Data provided Block Start

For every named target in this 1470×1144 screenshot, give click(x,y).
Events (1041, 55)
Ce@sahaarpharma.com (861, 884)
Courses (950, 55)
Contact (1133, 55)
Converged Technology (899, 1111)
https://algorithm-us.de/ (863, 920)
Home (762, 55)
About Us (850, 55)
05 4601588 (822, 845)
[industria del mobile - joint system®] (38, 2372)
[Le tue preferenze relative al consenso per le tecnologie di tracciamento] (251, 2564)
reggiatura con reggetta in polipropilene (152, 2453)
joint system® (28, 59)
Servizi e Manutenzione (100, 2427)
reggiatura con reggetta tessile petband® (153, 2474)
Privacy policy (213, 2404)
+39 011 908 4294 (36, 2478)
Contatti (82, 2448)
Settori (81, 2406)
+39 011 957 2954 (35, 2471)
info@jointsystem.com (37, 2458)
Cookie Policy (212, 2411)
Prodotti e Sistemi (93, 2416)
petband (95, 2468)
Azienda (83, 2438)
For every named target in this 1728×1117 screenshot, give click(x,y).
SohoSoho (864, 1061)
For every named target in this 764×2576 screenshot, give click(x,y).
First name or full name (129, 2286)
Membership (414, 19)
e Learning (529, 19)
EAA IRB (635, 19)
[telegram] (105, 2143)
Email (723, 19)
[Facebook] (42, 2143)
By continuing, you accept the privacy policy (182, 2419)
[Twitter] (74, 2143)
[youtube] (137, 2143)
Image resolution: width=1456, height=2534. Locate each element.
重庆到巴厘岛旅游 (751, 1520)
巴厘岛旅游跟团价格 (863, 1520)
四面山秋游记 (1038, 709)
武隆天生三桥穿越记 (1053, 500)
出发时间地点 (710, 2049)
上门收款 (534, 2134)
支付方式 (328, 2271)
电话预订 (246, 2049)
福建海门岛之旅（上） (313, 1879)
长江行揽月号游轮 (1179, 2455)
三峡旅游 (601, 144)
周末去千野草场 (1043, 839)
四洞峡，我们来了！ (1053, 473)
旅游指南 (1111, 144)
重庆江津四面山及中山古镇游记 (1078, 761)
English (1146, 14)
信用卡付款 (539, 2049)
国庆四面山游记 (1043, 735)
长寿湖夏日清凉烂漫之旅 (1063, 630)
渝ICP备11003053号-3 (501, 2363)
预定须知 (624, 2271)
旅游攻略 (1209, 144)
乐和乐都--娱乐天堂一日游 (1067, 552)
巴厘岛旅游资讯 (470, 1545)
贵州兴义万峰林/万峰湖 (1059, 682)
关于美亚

Data provided Block End

#### Your assignment:
From the line with "By continuing, you" through the final line of the records, return each line exactly. Leave out the rest.

#### Finished exercise:
By continuing, you accept the privacy policy (182, 2419)
[Twitter] (74, 2143)
[youtube] (137, 2143)
Image resolution: width=1456, height=2534. Locate each element.
重庆到巴厘岛旅游 (751, 1520)
巴厘岛旅游跟团价格 (863, 1520)
四面山秋游记 (1038, 709)
武隆天生三桥穿越记 (1053, 500)
出发时间地点 (710, 2049)
上门收款 (534, 2134)
支付方式 (328, 2271)
电话预订 (246, 2049)
福建海门岛之旅（上） (313, 1879)
长江行揽月号游轮 (1179, 2455)
三峡旅游 (601, 144)
周末去千野草场 (1043, 839)
四洞峡，我们来了！ (1053, 473)
旅游指南 (1111, 144)
重庆江津四面山及中山古镇游记 (1078, 761)
English (1146, 14)
信用卡付款 (539, 2049)
国庆四面山游记 (1043, 735)
长寿湖夏日清凉烂漫之旅 (1063, 630)
渝ICP备11003053号-3 (501, 2363)
预定须知 (624, 2271)
旅游攻略 (1209, 144)
乐和乐都--娱乐天堂一日游 (1067, 552)
巴厘岛旅游资讯 (470, 1545)
贵州兴义万峰林/万峰湖 (1059, 682)
关于美亚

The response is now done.